Omit all pictures and transcribe only the lines in the entries below that run from the line with "Select Mixed Mode Authentication radio button" through the line with "You are a computer-use agent. This".

━━━ Excerpted data ━━━

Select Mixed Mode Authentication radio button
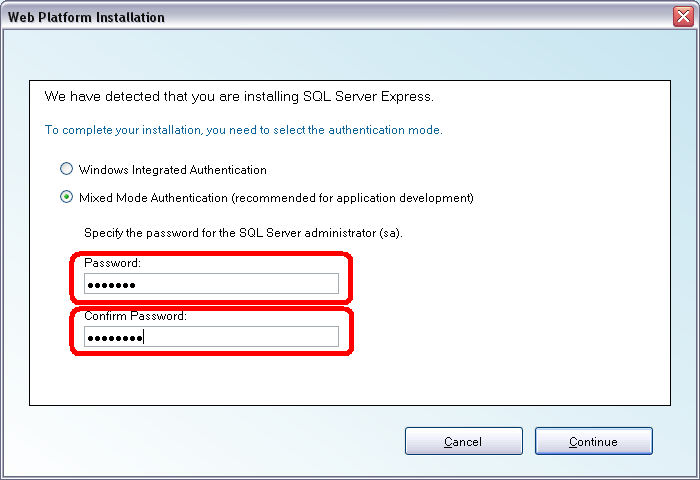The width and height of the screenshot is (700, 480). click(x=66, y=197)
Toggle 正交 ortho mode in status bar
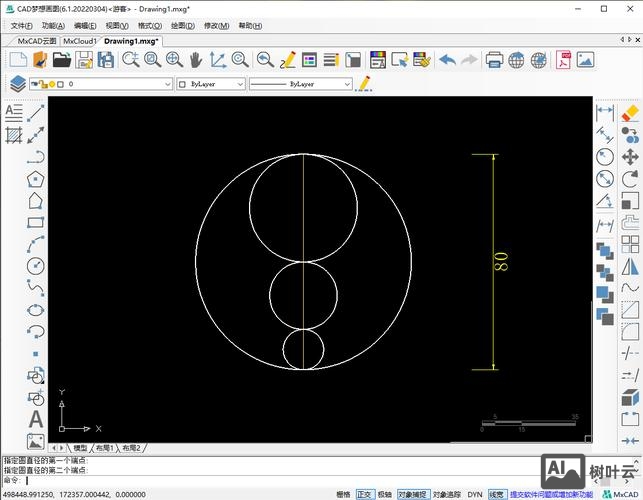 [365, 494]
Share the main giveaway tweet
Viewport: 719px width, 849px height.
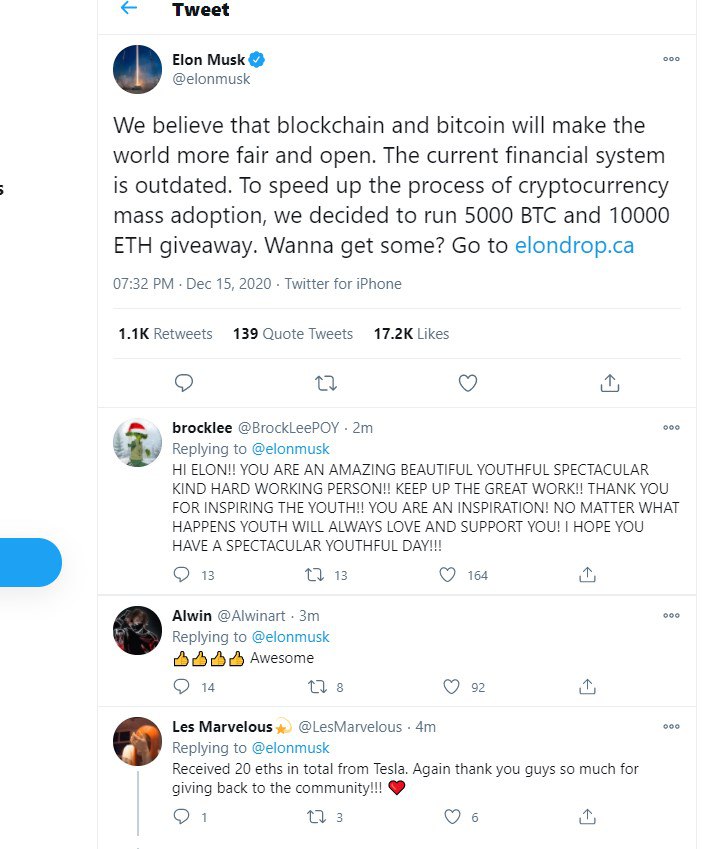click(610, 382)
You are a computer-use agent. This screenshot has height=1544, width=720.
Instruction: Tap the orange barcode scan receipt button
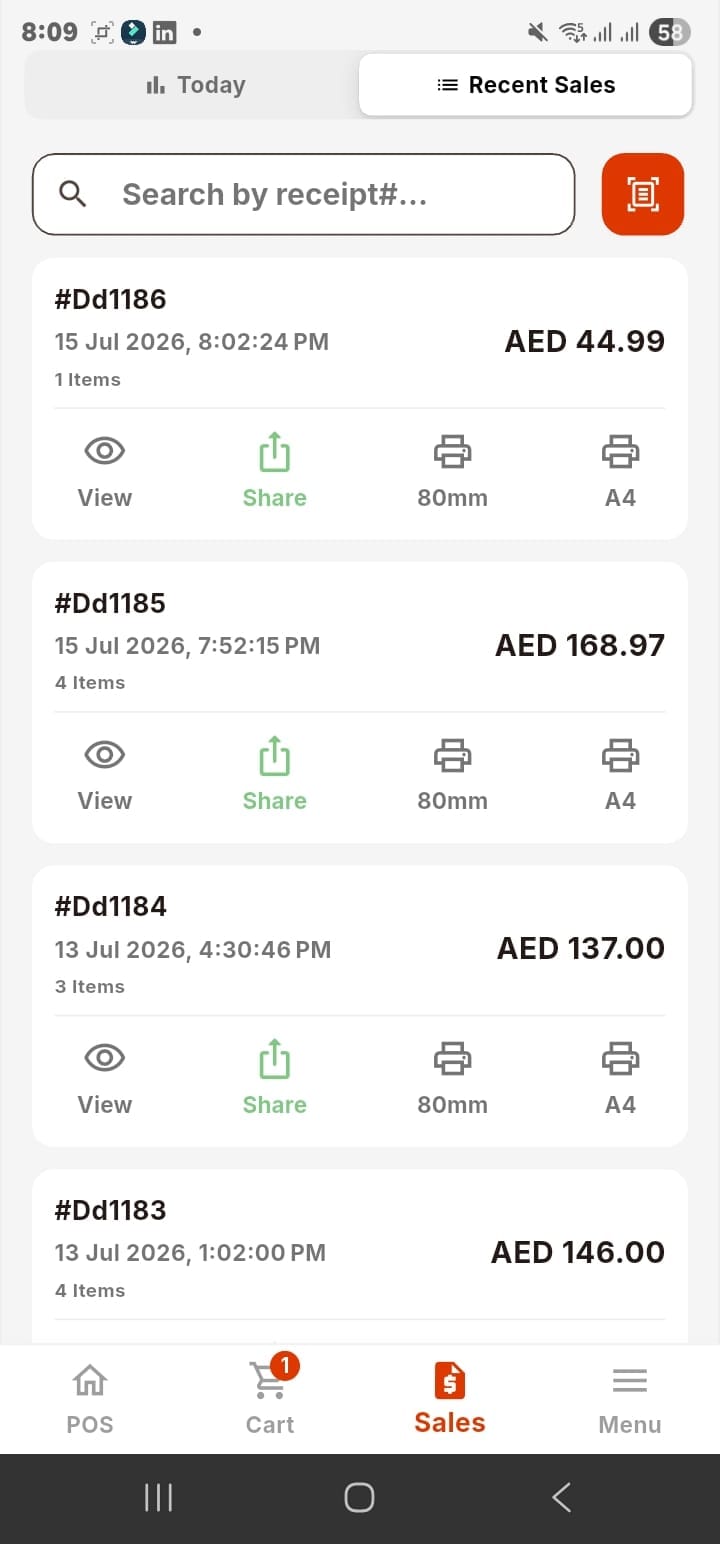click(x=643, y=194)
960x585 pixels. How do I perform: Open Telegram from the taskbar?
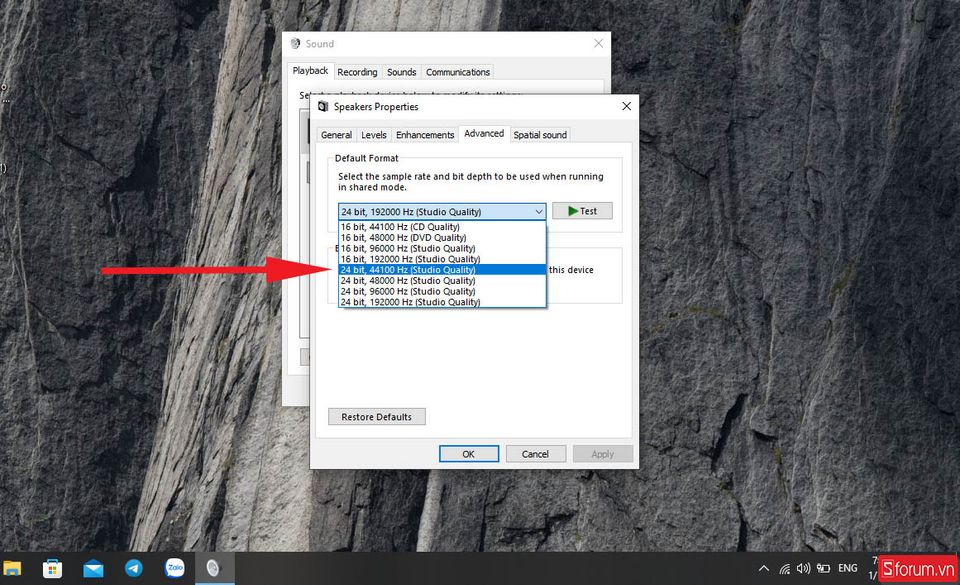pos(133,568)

━━━
━━━ Excerpted data ━━━

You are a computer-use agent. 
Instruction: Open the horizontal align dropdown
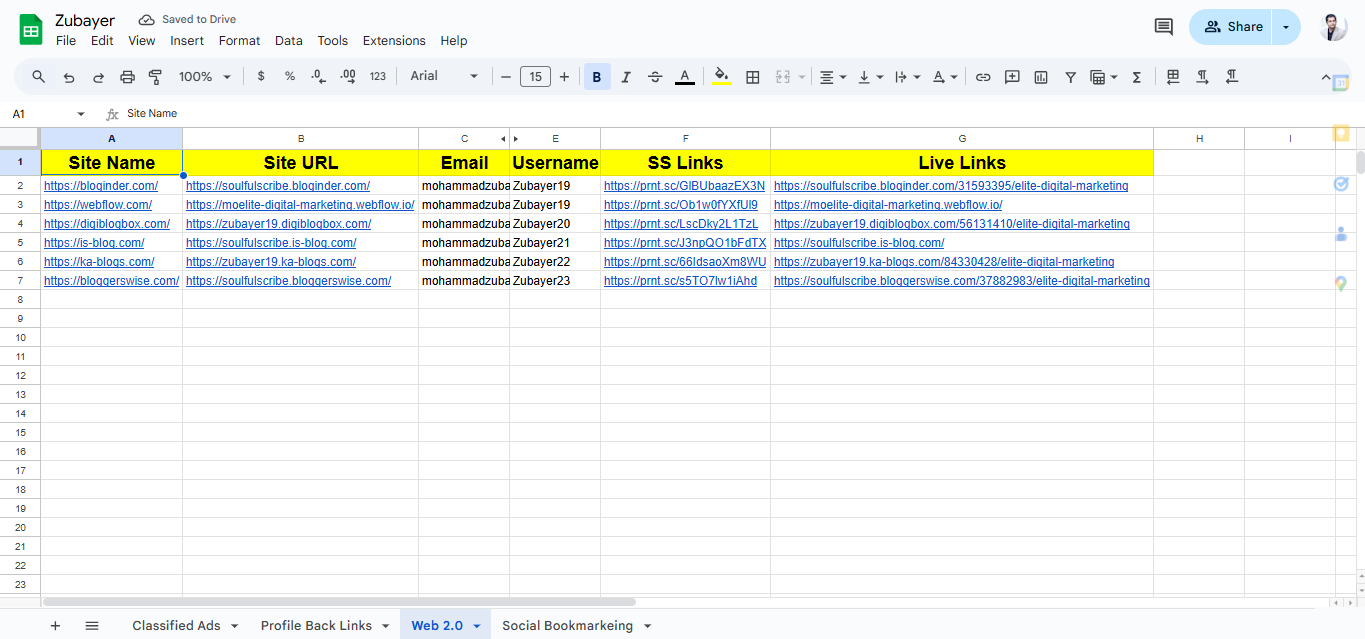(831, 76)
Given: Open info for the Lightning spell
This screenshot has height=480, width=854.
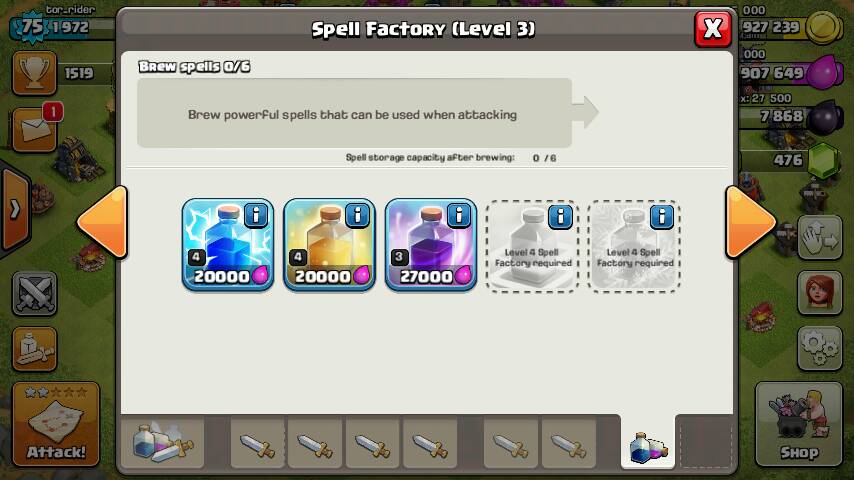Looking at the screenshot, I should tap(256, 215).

━━━
━━━ Excerpted data ━━━

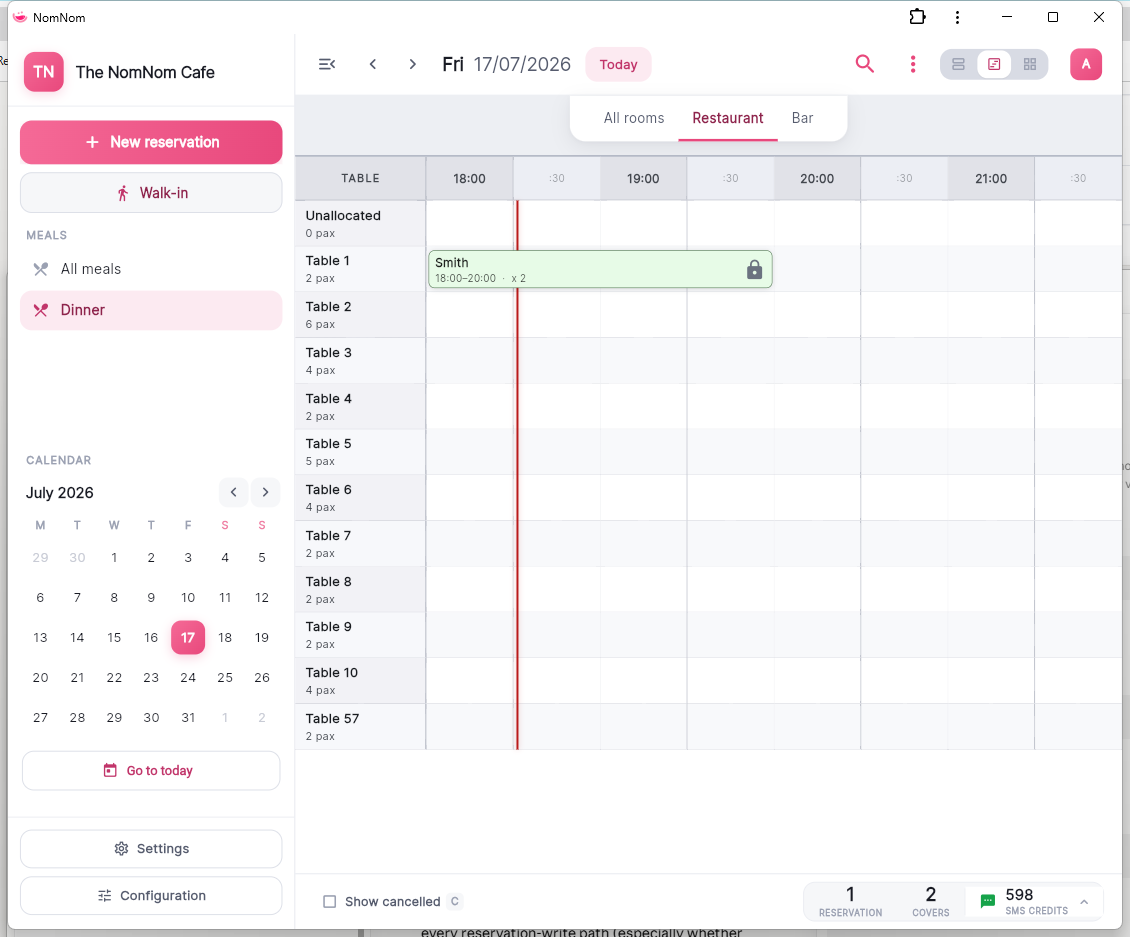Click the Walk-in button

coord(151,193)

━━━

● **Response**
Select Mixed Mode Authentication radio button
The width and height of the screenshot is (700, 480). click(x=66, y=197)
Toggle 正交 ortho mode in status bar
 [365, 494]
Share the main giveaway tweet
Viewport: 719px width, 849px height.
click(610, 382)
You are a computer-use agent. This screenshot has height=1544, width=720.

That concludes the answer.